Gitlab maintains a list of CI template files for many programming languages, we could contribute one for OCaml.
That’s fortunately not the case; $CI_COMMIT_REF_SLUG
is the current git branch/ref being built, normalized according to certain rules. You can see examples of all of the variables present in gitlab CI runs (including this one) here: GitLab CI/CD variables | GitLab
I suppose it’s lagged w.r.t. OCaml version, but otherwise should work well. FWIW, this is representative of what I’ve been using for ~a year now:
test:
stage: test
only:
- branches
cache:
key: "$CI_COMMIT_REF_SLUG"
paths:
- _opam
- node_modules
script:
- '[ ! -d _opam ] || (rm -rf ~/.opam/4.08 && mv _opam ~/.opam/4.08)'
- opam switch 4.08
- eval $(opam env)
- opam switch
- if ! opam install --deps-only --locked -t -y . ; then opam repository add remote https://opam.ocaml.org && opam update && opam install --deps-only --locked -t -y .; fi
- npm install
- dune runtest
- mv ~/.opam/4.08 _opam
(The opam install/repository dance is there so that newer libraries that aren’t included in my base docker image can be picked up.)
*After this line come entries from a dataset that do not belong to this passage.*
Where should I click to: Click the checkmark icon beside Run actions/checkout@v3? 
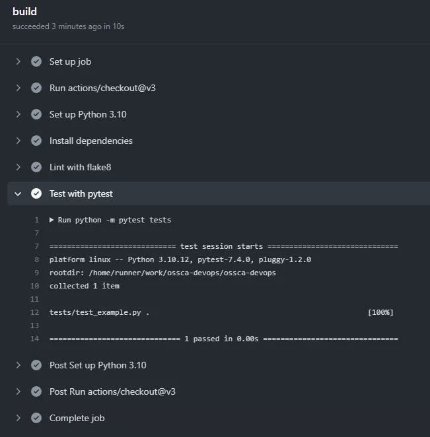(36, 88)
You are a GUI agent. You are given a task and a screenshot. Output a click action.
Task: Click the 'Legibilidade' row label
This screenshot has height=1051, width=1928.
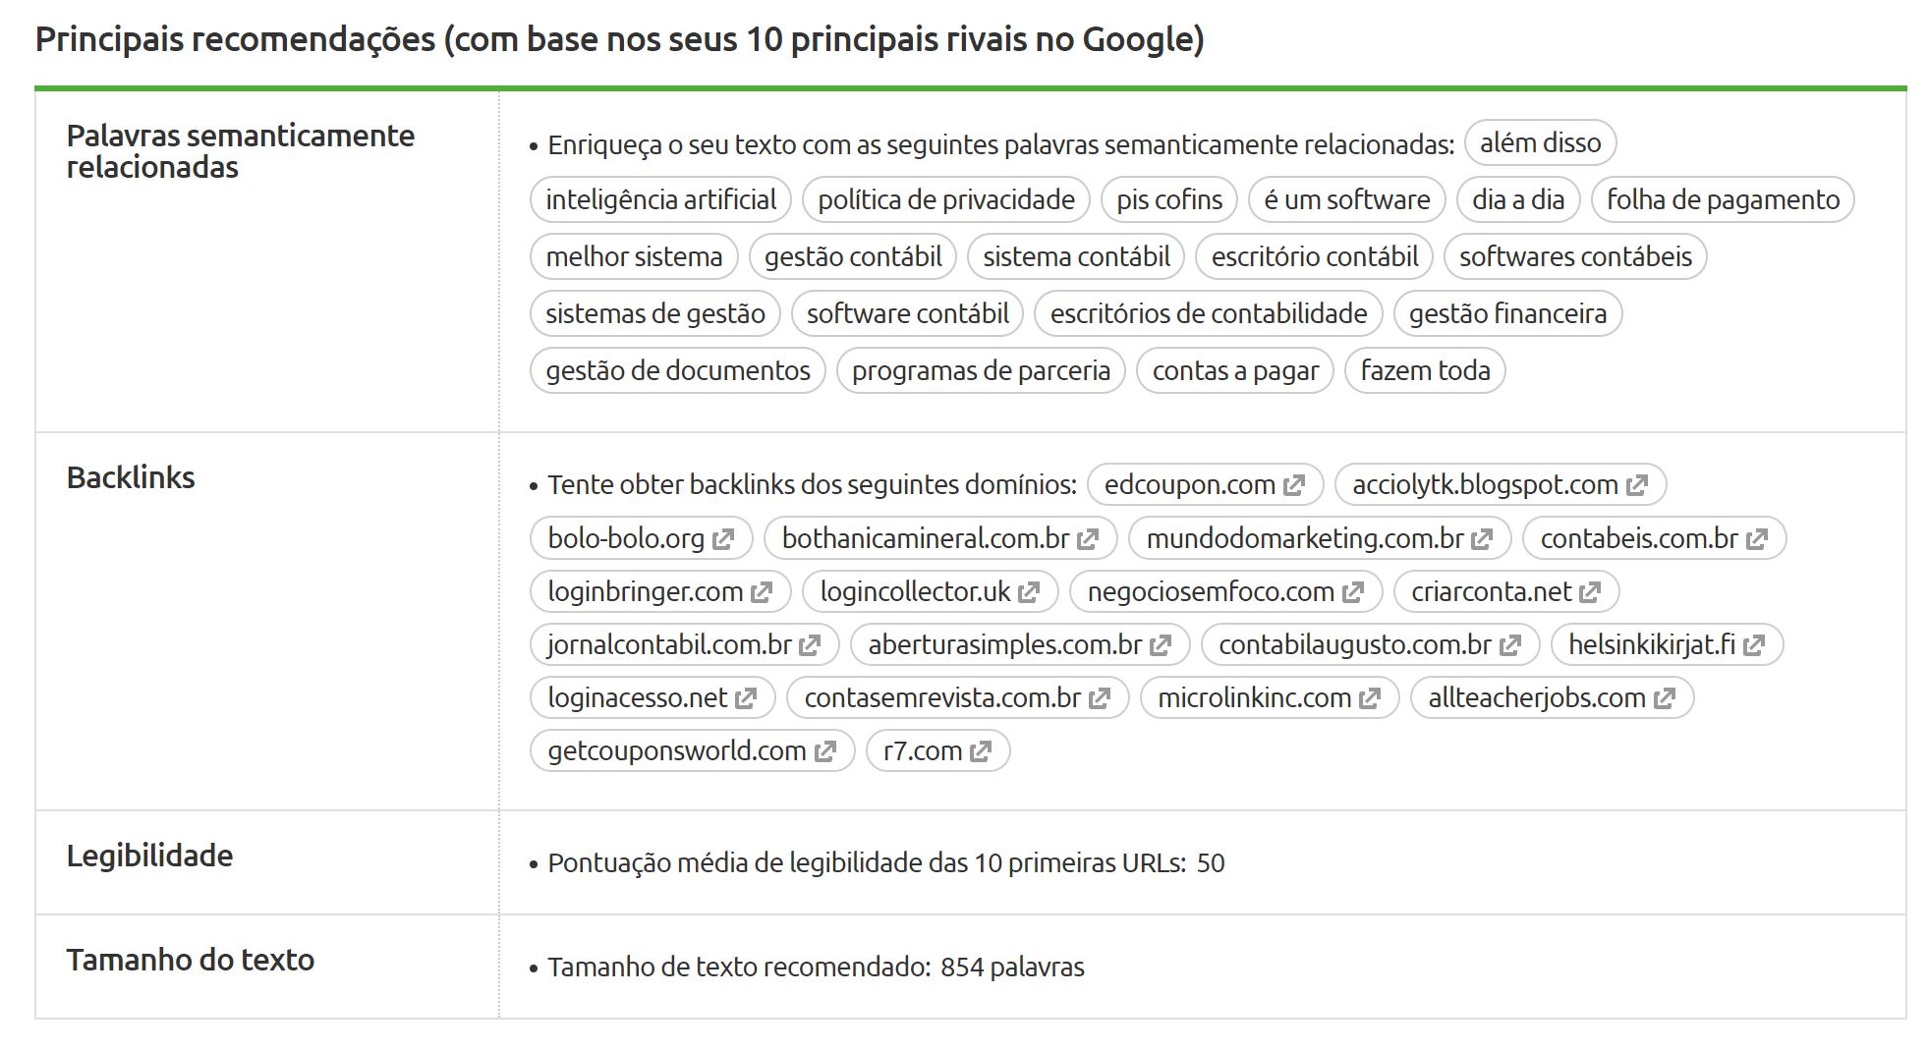pyautogui.click(x=149, y=856)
I’ll be bumping the OCaml version across my key projects at some point in the next month or so once I finish the current milestone. I’ll see about either posting any updates here, or maybe polishing something for inclusion in the CI template file repo.
After a long ci-golfing adventure (83 tests), I got a .gitlab-ci.yml
file that I think is reusable and useful for small projects / libraries:
- project: https://gitlab.com/gasche/gitlab-ocaml-ci-example
- configuration file: https://gitlab.com/gasche/gitlab-ocaml-ci-example/-/blob/main/.gitlab-ci.yml
Features:
- It is project-agnostic, so it should work unchanged for your own (simple) projects.
- It caches the opam dependencies.
- It builds the project, runs the tests and builds the documentation.
- Several compiler versions can be tested in parallel.
- It provides an easy way to upload the documentation as “Gitlab project Pages”.
CI times are satisfying: on very small libraries I observe a 11mn job time on the first run (or when cleaning the opam cache), and 2mn job time on following runs.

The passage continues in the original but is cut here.